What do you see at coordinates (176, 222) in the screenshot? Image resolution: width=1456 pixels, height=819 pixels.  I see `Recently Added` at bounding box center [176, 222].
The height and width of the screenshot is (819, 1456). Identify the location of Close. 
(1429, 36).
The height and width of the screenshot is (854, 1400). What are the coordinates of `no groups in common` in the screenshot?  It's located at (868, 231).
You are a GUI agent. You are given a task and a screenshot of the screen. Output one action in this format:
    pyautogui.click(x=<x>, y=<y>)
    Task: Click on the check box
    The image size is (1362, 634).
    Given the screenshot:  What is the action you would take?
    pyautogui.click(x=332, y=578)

----------------

* [STATED GOAL]:
Rewrite the records above as a JSON list of strings, with one string for each line and blank lines left out.

* [WRITTEN RESPONSE]:
[
  "What do you see at coordinates (176, 222) in the screenshot? Image resolution: width=1456 pixels, height=819 pixels.  I see `Recently Added` at bounding box center [176, 222].",
  "The height and width of the screenshot is (819, 1456). Identify the location of Close. ",
  "(1429, 36).",
  "The height and width of the screenshot is (854, 1400). What are the coordinates of `no groups in common` in the screenshot?  It's located at (868, 231).",
  "You are a GUI agent. You are given a task and a screenshot of the screen. Output one action in this format:",
  "    pyautogui.click(x=<x>, y=<y>)",
  "    Task: Click on the check box",
  "    The image size is (1362, 634).",
  "    Given the screenshot:  What is the action you would take?",
  "    pyautogui.click(x=332, y=578)"
]